According to my knowledge, Che did return to Cuba, to train new guerillas for Bolivia.
I believe he would have stayed longer if Castro did not read his Farewell speech.
TupacAndChe4Eva
10th November 2005, 18:29
Regarding my earlier post, and the subsequent comments, I meant "Officially return" to the Government, as in a public re-appearance.
He remained hidden during his time spent in Cuba after the Congo.
Also, the farewell letter was made public during Guevara's time in the Congo. This was only done in an effort to prevent any implications for Cuba, i.e. one of their Government officials was taking part in a Guerrilla War in the Congo.
Severian
14th November 2005, 01:33
I'd guess this is something like the 500th thread on this. Maybe we need a sticky, huh? (A separate one. There's already stuff in the sticky thread on the Death of Che.)
As for the supposed difference between Che and Fidel on the Chinese-Soviet split, here's a repost from the sticky thread on the Death of Che:
The claim is that Che supported the Chinese side of the Chinese-Soviet split, and that this led to conflict with Fidel. Nobody's been able to point to any statement by Che where he expressed such a view, and I've found one that definitely contradicts it.

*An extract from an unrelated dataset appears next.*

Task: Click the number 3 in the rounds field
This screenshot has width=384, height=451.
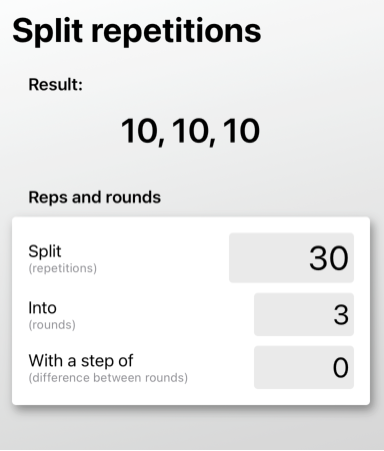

It's from his famous "Message to the Tricontinental", one of his last general public statements. Here's what Che actually thought about the Chinese-Soviet split:
When we analyze the isolation of the VietNamese we are overcome by anguish at this illogical moment in the history of humanity. U.S. imperialism is guilty of aggression. Its crimes are immense, extending over the whole world. We know this, gentlemen! But also guilty are those who at the decisive moment hesitated to make VietNam an inviolable part of socialist territory-- yes, at the risk of a war of global scale, but also compelling the U.S. imperialists to make a decision. And also guilty are those who persist in a war of insults and tripping each other up, begun quite some time ago by the representatives of the two biggest powers in the socialist camp.
Let us ask seeking an honest answer: Is VietNam isolated or not, as it tries to maintain a dangerous balancing act between the two quarreling powers?
Emphasis added.
source (http://www.seeingred.com/Copy/2.3_che_tricont.html)
As on most other issues, this is basically similar to the ideas expressed by Fidel, in this March 1965 speech for example:
Without a doubt, the South Vietnamese people and the people of North Vietnam are suffering all this and suffering it in their own flesh, because there it is men and women who die, in the south and in the north, victims of the shrapnel and Yankee bombings. They do not have the slightest hesitancy in declaring that they intend to continue to carry all that out because not even the attacks against North
Vietnam have resulted in overcoming the divisions in the bosom of the socialist family.
And who can doubt that this division is encouraging the imperialists? Who
can doubt that a united front against the imperialist enemy would have made
them hesitate--would have made them think a little more carefully before
launching their adventurist attacks and their increasingly more brazen
intervention in that part of the world?